La ville de Béni, au Nord-Kivu, a connu une journée particulièrement tendue ce dimanche 31 mai 2026, au lendemain d’une attaque meurtrière attribuée aux rebelles des ADF dans le quartier Ngadi, situé dans la commune de Rwenzori.
Selon des sources locales, au moins 9 personnes ont perdu la vie lors de cette incursion armée. La majorité des victimes appartiendrait à la communauté pygmée. Au matin, plusieurs corps étaient encore visibles sur le lieu du drame, une situation qui a suscité une vive émotion au sein de la population.
Indignés par cette nouvelle tragédie, des habitants, principalement des jeunes, ont organisé une marche spontanée en transportant les dépouilles des victimes à travers plusieurs artères de la ville. Leur objectif était d’attirer l’attention des autorités sur la détérioration persistante de la situation sécuritaire dans la région de Béni.Tout au long du parcours, les manifestants ont scandé des slogans dénonçant l’inefficacité des dispositifs de sécurité face aux attaques répétées visant les populations civiles. La circulation a été perturbée sur plusieurs axes, notamment le long de la Route nationale numéro 4 menant vers Oïcha.
Les forces de sécurité, composées d’éléments de la Police nationale congolaise et des FARDC, sont intervenues pour empêcher l’avancée du cortège vers les bâtiments administratifs. Une première confrontation a eu lieu aux abords de l’Université Chrétienne Bilingue du Congo (UCBC), où les autorités ont tenté de récupérer les corps afin de les transférer à la morgue. Face au refus des manifestants, un important dispositif sécuritaire a ensuite été déployé dans le secteur de Boïkene.
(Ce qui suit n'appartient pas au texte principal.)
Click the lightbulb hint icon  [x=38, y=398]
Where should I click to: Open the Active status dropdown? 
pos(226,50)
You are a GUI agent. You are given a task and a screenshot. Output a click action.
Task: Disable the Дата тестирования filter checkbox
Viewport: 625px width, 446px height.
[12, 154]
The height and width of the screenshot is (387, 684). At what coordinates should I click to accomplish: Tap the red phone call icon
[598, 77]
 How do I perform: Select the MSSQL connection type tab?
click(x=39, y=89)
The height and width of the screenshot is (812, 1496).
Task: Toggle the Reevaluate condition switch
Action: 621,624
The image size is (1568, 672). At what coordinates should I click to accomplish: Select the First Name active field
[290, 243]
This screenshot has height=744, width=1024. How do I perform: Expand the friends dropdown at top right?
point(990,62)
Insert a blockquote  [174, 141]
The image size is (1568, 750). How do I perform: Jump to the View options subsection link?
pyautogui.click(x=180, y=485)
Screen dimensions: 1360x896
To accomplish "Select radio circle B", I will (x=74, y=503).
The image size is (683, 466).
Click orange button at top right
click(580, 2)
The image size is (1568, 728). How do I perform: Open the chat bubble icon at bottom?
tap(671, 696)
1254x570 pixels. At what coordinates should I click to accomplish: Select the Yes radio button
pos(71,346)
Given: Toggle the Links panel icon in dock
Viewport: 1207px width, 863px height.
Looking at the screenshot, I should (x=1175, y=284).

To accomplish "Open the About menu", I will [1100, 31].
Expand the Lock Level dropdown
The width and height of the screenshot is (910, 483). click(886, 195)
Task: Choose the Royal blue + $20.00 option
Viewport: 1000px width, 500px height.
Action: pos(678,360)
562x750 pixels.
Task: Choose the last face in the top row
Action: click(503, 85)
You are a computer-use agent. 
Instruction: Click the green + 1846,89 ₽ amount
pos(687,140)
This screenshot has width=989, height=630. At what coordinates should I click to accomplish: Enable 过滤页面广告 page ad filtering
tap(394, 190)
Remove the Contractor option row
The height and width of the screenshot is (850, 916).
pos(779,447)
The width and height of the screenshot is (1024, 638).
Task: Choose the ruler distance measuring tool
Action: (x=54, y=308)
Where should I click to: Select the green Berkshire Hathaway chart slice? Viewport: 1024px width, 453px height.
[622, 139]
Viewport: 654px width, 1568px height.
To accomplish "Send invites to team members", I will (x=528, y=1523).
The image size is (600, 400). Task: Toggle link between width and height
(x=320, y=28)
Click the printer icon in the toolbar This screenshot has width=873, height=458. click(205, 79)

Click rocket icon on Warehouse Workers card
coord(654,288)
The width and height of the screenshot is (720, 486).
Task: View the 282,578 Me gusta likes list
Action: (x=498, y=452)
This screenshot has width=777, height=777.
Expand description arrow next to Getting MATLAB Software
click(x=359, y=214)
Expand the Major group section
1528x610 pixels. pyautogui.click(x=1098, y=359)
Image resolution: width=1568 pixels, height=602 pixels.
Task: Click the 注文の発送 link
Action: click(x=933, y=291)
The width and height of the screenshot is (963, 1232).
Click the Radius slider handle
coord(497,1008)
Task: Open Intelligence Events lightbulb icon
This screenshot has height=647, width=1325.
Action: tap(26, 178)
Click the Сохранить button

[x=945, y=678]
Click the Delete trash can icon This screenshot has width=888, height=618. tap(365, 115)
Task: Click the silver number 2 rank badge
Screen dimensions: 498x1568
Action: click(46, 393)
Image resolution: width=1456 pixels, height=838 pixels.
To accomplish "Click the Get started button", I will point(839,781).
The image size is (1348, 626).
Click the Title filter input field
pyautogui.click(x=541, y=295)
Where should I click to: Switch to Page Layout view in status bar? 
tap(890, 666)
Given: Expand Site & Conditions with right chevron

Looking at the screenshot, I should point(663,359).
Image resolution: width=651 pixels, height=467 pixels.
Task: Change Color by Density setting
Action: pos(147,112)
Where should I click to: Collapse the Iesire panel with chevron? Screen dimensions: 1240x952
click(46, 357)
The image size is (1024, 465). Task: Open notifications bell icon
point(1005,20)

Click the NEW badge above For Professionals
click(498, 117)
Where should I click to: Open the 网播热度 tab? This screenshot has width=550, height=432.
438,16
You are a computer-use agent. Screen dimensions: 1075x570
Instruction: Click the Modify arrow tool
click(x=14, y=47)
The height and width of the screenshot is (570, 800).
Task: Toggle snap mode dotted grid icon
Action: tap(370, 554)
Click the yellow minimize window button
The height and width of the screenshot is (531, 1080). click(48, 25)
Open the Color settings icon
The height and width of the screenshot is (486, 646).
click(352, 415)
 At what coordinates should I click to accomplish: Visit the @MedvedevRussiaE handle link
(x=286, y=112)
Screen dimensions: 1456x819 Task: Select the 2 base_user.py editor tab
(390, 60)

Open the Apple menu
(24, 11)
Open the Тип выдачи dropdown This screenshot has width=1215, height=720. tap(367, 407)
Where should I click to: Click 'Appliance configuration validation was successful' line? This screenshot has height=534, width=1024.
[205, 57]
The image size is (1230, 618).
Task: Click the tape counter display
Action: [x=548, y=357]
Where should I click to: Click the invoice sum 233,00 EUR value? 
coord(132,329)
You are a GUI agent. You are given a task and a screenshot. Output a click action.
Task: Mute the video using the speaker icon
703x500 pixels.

Des tirs de sommation ont été effectués pour disperser la foule. Les forces de l’ordre ont finalement récupéré plusieurs dépouilles qui ont été conduites à la morgue de l’Hôpital général de référence de Béni.
Cette nouvelle attaque ravive les inquiétudes des habitants de Béni, une ville régulièrement endeuillée par les violences attribuées aux ADF malgré les opérations militaires menées dans la région. Plusieurs citoyens dénoncent l’absence d’amélioration significative de la sécurité et réclament des mesures urgentes pour protéger les populations civiles.
De son côté, la coordination urbaine de la société civile de Béni a condamné fermement cette attaque. Son président, Me Pepe Kavota, estime que les alertes lancées avant l’incident n’ont pas été suffisamment prises en considération par les services compétents.La société civile appelle les autorités à renforcer la présence sécuritaire dans les quartiers exposés de la ville, notamment Ngadi, Boïkene, Kasabinyole, Païda et Nzuma. Elle recommande également une vigilance accrue autour de la prison centrale de Kangbayi afin de prévenir tout risque d’attaque ou de tentative d’évasion.
Alors que la population reste sous le choc, les habitants espèrent des réponses concrètes face à une insécurité qui continue de faire des victimes dans la région de Béni.